STINNER Victor <victor.stinner at haypocalc.com> added the comment:

> In real life applications, you do run into these problems quite
> often

Yes, I'm agree 100% with you :-)

> > Python3 prefers unicode, eg. print expects an unicode string, not a byte
> > string. I mean it's more pratical to use unicode everywhere in Python,
> > and so fsencode()/fsdecode() can be really useful on POSIX systems.
> 
> Sure, but forcing UnicodeDecodeErrors upon Python3 programmers is
> not a good idea. Please keep that in mind.

I proposed to reject bytes on Windows because Martin (who knows Windows better 
than me) decided to *not* support byte string on Windows. Windows native API 
uses unicode, and conversion from bytes and unicode on Windows using "mbcs" is 
not reliable (it depends on the locale, and it may loose some informations).
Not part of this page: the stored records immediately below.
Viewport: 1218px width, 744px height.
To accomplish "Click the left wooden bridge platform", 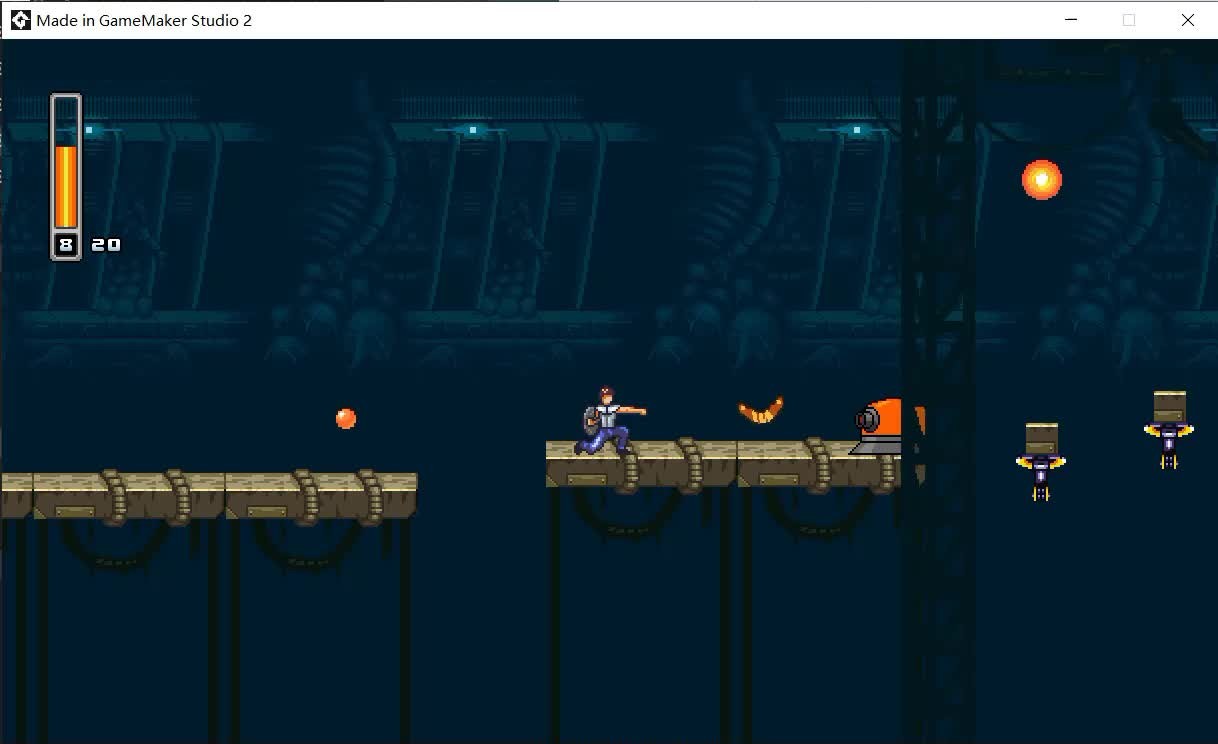I will coord(208,494).
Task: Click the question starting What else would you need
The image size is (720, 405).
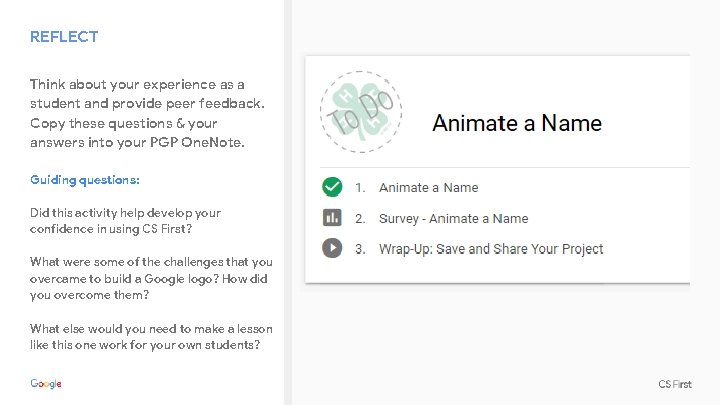Action: tap(150, 336)
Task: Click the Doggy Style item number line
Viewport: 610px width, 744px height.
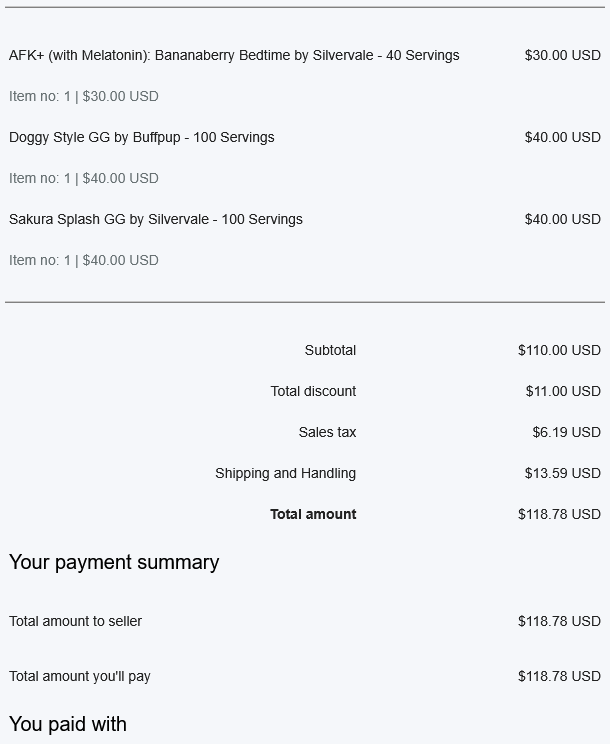Action: (x=83, y=178)
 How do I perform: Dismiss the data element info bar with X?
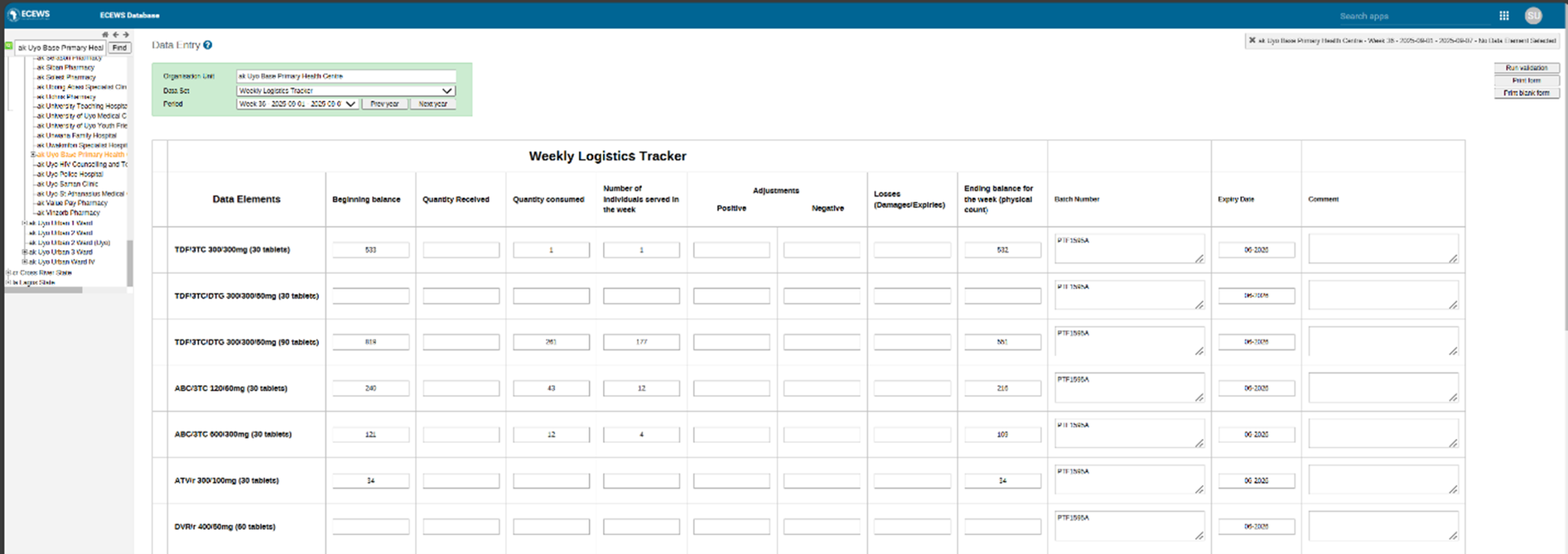pyautogui.click(x=1252, y=40)
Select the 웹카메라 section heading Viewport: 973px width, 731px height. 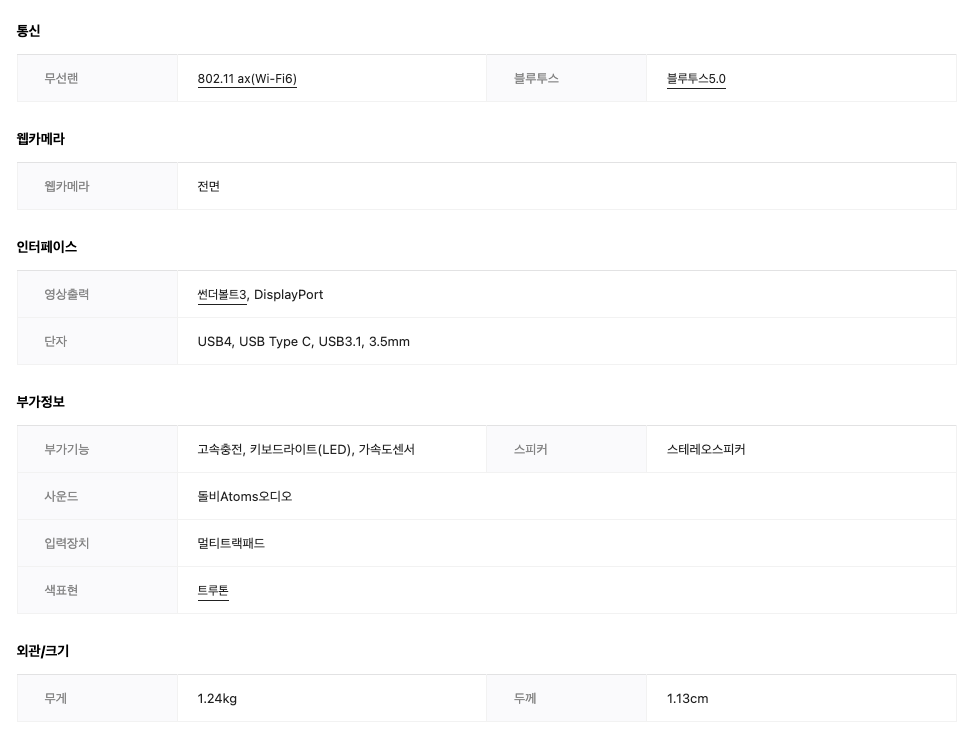click(x=41, y=139)
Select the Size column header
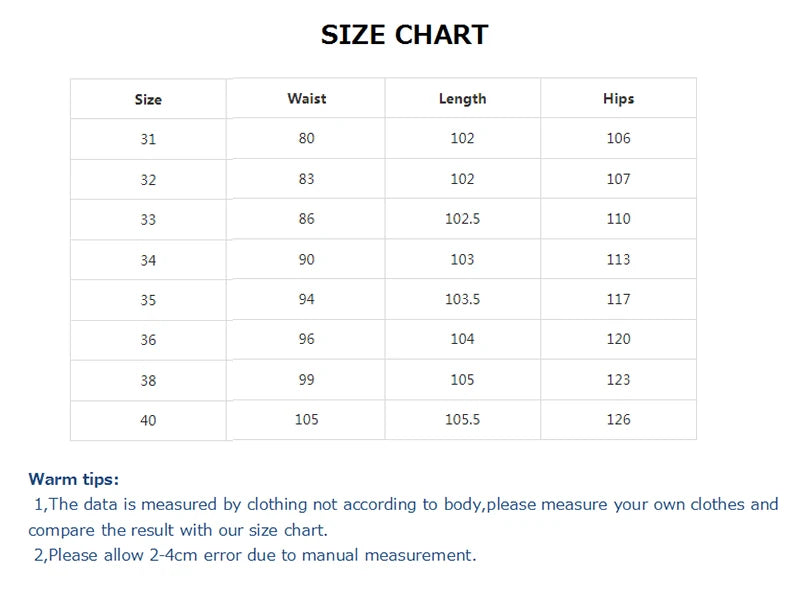The width and height of the screenshot is (800, 596). pyautogui.click(x=148, y=100)
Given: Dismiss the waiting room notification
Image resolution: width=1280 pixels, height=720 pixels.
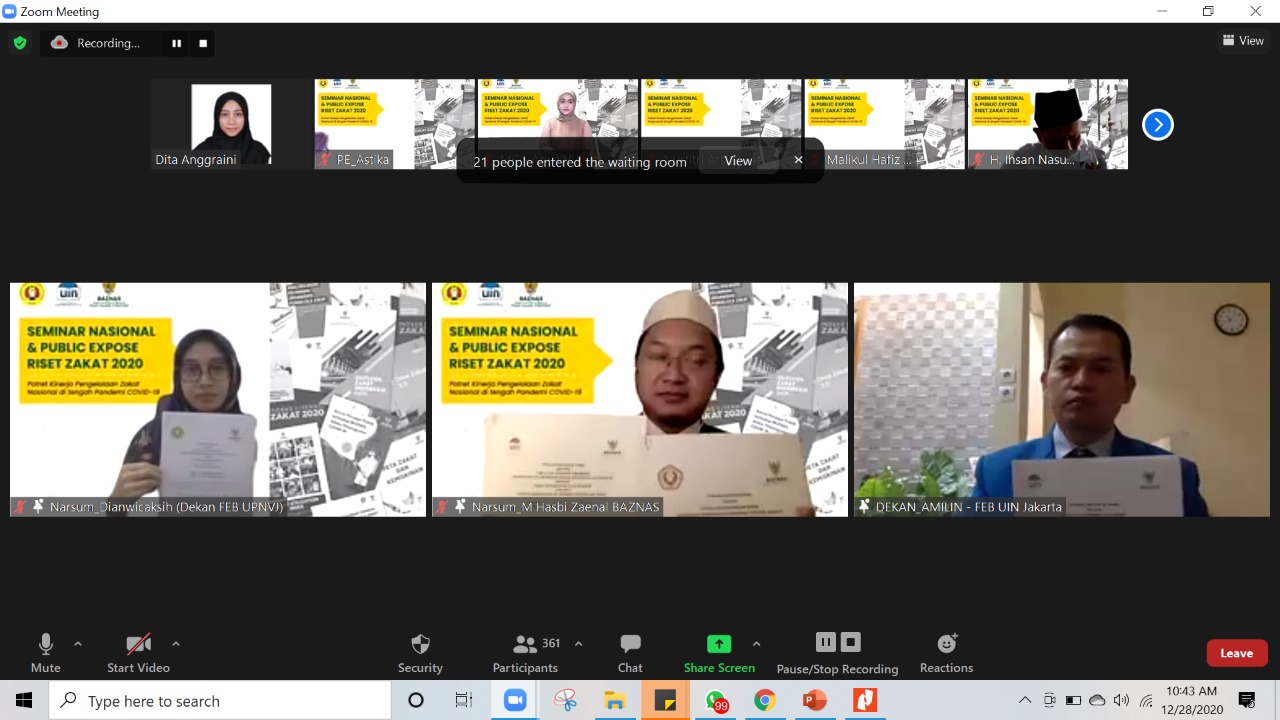Looking at the screenshot, I should coord(798,160).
http://mail.python.org/pipermail/python-dev/2010-April/099556.html

Reject byte string on Windows is just a suggestion. To support byte strings on 
Windows, each Python function written in C should be fixed to use the ANSI 
version instead of the Wide version (eg. CreateProcessA instead of 
CreateProcessW) if it gets byte arguments. The code would become twice bigger, 
and it introduces new issues: which function should be choosen if there are 
two arguments, one is a byte string, and the other an unicode string? 
_subprocess.CreateProcess has 9 arguments...

Since unicode is a superset of MBCS and MBCS has subtle bugs, it's preferable 
to use (force) unicode.

--

But on POSIX, it's the opposite: I'm doing my best to support byte string 
everywhere (filenames, environment variables, etc.). See the dependency list 
of my "meta" issue #8242.

The first goal of fsencode() is to accept byte strings on POSIX systems. 
Maybe, I didn't explained it correctly.